Software Engineering (SE) Pre-trained Language Models (PLMs), such as CodeBERT, are pre-trained on large code corpora, and their learned knowledge has shown success in transferring into downstream tasks (e.g., code clone detection) through fine-tuning the PLMs. In Natural Language Processing (NLP), an alternative in transferring the knowledge of PLMs is explored through the use of adapter, a compact and parameter efficient module that is inserted into a PLM. Although the use of adapters has shown promising results in many NLP-based downstream tasks, their application and exploration in SE-based downstream tasks are limited. Here, we study the knowledge transfer using adapters on multiple downstream tasks including cloze test, code clone detection, and code summarization. These adapters are trained on code corpora and are inserted into a PLM that is pre-trained on English corpora or code corpora. We called these PLMs as NL-PLM and C-PLM, respectively. We observed an improvement in results using NL-PLM over a PLM that does not have adapters, and this suggested that adapters can transfer and utilize useful knowledge from NL-PLM to SE tasks. The results are sometimes on par with or exceed the results of C-PLM; while being more efficient in terms of the number of parameters and training time. Interestingly, adapters inserted into a C-PLM generally yield better results than a traditional fine-tuned C-PLM. Our results open new directions to build more compact models for SE tasks.

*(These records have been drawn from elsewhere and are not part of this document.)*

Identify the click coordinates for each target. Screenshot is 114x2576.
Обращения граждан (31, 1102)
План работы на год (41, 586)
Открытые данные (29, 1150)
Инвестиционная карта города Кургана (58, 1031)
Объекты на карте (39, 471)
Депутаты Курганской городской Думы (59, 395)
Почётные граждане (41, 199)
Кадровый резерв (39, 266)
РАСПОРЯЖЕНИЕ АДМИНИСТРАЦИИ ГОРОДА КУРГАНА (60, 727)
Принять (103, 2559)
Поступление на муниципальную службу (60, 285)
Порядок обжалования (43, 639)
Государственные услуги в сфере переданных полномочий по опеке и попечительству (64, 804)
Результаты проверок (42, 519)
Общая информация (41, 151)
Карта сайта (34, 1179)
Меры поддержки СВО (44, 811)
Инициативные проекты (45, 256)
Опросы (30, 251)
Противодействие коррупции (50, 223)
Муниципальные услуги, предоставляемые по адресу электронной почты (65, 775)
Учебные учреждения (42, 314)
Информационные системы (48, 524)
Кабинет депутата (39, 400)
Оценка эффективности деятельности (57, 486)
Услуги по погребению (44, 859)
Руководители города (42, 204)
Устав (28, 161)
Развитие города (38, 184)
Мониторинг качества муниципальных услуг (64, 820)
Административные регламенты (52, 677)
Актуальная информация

翻译：软件工程预训练语言模型（如CodeBERT）通过在大规模代码语料库上预训练获得的知识，可通过微调方式成功迁移至下游任务（如代码克隆检测）。在自然语言处理领域，研究人员探索了另一种迁移预训练语言模型知识的方法——使用适配器，这是一种插入预训练语言模型的紧凑且参数高效的模块。尽管适配器在多项基于自然语言处理的下游任务中展现出良好效果，但其在软件工程下游任务中的应用和探索仍十分有限。本研究针对多项下游任务（包括完形填空、代码克隆检测和代码摘要生成）研究了基于适配器的知识迁移方法。这些适配器在代码语料库上训练，并插入至预训练于英文语料库或代码语料库的预训练语言模型中，我们将后者分别称为自然语言预训练语言模型和代码预训练语言模型。实验发现，使用自然语言预训练语言模型（相较于无适配器的预训练语言模型）能获得性能提升，这表明适配器能够从自然语言预训练语言模型中迁移并利用有效知识至软件工程任务。其结果有时与代码预训练语言模型的性能相当甚至更优，同时在参数规模和训练时间上更具效率。值得注意的是，将适配器插入代码预训练语言模型通常能获得优于传统微调代码预训练语言模型的效果。本研究结果为构建更轻量化的软件工程任务模型开辟了新方向。